This is what it's gonna look like (from Michael Brenner, a "senior Fellow" at the "Trans-Atlantic Institute, on a Huff-Post today):
A quick review of what has survived an unbecoming process of deal making exposes the dismaying reality. For starters: no public plan; no wealth tax to help pay for cost incurred; no right for the government to bargain with Pharma on drug prices; no meaningful enforcement mechanisms to ensure that vested, for profit interests comply with whatever undertakings, explicit or tacit, that they have made. What do we gain? Not much. A commitment that everyone must be insured, yet with a much weakened employer mandate to accomplish it. An elimination of the most egregious practices of insurance companies re. e.g. pre-existing conditions, arbitrary termination of coverage. Some small subsidies for the working poor. These last are minimal. Someone earning $20,000 a year will get no subsidy unless insurance premiums reach $2,400 -- according to the Finance Committee bill.
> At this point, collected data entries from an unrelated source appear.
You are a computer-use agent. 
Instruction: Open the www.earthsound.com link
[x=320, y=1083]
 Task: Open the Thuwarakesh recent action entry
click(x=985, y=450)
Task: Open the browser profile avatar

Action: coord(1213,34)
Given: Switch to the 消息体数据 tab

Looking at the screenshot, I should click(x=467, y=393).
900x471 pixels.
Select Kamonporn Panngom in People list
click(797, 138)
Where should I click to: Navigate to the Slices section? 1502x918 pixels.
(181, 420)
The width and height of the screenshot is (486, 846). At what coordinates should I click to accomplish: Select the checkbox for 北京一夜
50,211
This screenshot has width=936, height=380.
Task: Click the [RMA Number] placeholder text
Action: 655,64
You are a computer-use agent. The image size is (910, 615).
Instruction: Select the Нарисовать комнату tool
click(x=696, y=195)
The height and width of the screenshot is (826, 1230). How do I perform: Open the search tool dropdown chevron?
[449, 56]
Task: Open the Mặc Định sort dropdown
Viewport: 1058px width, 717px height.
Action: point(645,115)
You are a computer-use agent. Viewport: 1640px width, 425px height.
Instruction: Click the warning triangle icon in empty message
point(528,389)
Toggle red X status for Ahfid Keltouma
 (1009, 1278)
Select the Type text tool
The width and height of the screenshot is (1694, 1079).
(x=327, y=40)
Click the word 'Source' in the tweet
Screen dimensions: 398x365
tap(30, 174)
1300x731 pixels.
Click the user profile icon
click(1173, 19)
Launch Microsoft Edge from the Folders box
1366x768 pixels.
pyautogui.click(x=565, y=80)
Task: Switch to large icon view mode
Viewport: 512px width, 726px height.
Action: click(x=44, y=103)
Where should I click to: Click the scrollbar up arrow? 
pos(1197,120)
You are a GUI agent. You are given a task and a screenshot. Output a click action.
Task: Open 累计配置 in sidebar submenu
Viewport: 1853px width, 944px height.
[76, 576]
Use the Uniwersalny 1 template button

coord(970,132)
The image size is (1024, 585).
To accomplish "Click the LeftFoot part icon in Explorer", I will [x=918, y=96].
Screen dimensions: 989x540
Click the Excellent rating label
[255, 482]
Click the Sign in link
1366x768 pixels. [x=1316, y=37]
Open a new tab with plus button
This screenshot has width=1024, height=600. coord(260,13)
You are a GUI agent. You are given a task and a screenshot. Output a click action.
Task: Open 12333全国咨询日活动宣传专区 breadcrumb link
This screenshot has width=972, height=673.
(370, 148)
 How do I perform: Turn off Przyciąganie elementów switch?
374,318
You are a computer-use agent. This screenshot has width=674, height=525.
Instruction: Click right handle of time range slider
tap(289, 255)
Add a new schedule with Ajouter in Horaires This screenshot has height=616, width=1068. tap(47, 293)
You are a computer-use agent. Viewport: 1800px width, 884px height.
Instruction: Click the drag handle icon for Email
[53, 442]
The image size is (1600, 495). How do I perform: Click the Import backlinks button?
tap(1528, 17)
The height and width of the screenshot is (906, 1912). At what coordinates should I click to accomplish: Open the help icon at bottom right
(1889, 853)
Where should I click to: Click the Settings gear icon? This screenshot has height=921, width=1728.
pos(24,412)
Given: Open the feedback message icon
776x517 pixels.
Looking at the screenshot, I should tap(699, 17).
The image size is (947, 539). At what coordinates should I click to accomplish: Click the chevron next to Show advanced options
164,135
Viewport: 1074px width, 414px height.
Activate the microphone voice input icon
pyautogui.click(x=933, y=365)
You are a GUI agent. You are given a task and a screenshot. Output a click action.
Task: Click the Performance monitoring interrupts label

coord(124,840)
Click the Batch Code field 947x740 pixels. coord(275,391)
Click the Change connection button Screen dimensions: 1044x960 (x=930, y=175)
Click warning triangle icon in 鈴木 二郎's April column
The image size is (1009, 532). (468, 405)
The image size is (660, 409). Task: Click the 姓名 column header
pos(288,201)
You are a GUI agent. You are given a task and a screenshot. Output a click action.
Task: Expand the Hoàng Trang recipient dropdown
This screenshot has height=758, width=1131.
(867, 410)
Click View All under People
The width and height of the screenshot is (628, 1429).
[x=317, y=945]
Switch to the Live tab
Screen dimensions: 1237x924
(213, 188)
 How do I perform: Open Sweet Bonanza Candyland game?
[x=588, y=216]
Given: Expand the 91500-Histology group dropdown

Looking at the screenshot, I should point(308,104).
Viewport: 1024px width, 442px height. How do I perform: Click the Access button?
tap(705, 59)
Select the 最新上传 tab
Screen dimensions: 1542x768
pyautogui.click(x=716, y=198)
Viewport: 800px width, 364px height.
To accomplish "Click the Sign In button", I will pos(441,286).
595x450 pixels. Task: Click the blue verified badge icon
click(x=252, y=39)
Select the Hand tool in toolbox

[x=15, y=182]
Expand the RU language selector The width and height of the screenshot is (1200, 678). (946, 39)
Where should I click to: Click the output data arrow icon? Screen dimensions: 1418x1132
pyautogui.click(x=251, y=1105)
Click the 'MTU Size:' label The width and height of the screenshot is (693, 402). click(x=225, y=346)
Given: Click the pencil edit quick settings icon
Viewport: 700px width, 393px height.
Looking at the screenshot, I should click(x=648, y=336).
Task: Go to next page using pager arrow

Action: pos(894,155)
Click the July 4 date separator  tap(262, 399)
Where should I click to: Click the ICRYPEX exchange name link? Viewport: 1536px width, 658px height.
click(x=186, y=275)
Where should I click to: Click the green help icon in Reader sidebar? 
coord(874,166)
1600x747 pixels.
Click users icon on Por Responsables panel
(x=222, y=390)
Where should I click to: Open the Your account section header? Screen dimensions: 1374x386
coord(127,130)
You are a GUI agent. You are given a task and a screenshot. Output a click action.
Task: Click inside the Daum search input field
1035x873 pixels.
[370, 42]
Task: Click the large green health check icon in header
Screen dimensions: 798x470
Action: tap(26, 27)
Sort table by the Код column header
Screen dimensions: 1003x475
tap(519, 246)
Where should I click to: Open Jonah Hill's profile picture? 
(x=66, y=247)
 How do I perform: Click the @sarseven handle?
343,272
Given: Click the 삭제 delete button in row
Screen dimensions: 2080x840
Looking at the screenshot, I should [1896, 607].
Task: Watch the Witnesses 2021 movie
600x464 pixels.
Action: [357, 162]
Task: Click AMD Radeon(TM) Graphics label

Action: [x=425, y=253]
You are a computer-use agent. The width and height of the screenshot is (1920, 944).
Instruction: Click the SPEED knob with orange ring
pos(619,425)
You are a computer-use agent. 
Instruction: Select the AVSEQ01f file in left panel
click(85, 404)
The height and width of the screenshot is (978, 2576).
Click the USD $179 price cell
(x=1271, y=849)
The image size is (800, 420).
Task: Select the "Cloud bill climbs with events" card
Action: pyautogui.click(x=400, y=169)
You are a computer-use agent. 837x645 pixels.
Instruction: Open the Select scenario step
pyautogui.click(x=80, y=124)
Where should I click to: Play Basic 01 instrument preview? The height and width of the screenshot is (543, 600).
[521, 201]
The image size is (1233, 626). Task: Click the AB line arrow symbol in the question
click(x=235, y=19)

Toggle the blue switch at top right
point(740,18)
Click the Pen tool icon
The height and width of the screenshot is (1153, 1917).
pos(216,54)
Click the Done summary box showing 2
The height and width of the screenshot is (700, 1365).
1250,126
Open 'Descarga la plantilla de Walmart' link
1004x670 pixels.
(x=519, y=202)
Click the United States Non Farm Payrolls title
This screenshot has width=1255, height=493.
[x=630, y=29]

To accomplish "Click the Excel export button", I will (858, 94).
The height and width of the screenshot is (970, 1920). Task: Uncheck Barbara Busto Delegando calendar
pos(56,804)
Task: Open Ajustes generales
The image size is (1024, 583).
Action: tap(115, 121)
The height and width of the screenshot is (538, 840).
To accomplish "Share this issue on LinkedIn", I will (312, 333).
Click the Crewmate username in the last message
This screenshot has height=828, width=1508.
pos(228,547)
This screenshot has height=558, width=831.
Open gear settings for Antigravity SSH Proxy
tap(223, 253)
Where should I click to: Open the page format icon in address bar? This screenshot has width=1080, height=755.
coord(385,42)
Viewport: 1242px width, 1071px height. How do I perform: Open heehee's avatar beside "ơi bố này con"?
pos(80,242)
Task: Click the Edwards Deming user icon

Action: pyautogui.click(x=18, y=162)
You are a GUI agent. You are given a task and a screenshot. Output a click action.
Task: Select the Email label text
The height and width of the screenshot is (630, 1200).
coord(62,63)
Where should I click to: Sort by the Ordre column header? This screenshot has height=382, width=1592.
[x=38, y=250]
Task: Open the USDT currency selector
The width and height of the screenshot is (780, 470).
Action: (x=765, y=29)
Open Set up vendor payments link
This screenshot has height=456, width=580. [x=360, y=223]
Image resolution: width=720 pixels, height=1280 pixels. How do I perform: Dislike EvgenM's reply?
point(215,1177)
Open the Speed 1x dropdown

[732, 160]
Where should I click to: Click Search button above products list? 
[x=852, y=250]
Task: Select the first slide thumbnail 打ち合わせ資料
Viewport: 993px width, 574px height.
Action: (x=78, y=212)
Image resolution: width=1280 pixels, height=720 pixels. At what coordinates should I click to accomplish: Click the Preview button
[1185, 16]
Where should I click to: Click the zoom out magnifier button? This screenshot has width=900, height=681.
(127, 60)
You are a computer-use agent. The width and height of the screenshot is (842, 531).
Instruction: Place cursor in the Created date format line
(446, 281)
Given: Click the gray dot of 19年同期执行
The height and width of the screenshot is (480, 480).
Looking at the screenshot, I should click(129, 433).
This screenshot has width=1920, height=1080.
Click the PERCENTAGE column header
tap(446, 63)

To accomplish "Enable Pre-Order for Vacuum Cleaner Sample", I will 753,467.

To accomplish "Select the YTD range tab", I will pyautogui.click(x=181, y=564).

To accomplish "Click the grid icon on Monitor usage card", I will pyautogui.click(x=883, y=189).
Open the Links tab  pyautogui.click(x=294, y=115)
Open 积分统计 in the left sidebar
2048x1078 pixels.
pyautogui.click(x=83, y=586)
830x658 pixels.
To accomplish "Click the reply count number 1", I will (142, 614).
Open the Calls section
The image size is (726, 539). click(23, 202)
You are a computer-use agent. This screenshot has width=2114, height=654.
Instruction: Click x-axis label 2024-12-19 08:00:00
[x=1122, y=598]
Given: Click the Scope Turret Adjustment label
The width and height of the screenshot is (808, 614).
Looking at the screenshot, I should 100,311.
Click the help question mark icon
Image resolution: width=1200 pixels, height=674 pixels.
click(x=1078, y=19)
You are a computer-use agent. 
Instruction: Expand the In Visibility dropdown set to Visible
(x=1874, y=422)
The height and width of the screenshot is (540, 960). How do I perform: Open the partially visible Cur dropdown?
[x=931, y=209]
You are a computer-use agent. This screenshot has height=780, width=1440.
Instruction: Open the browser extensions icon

Good luck all you folks who work for $10 an hour -- you'll need it.Obama tubed the pooch--though why anyone would ever have expected him to do otherwise is completely and totally B E Y O N D me--and this 'historic opportunity' to actually fix the problem of health care for average Americans is rapidly lapsing--as anyone with a brain and qa sense of history could and should have predicted.
The big mistake was always thinking that Obama (or anyone, really) would buck the Owners. They like things as they are: Status Quo. Change is bad--that is, expensive.
2 comments:
Are you surprised that anything coming from Washington called "reform" is anything but? We need to have a free market in health care and in everything else.
All the ills of the current situation can be traced back to the "free market," you blithering, drooling, feculent fool...Did yo mama have any baby dat live?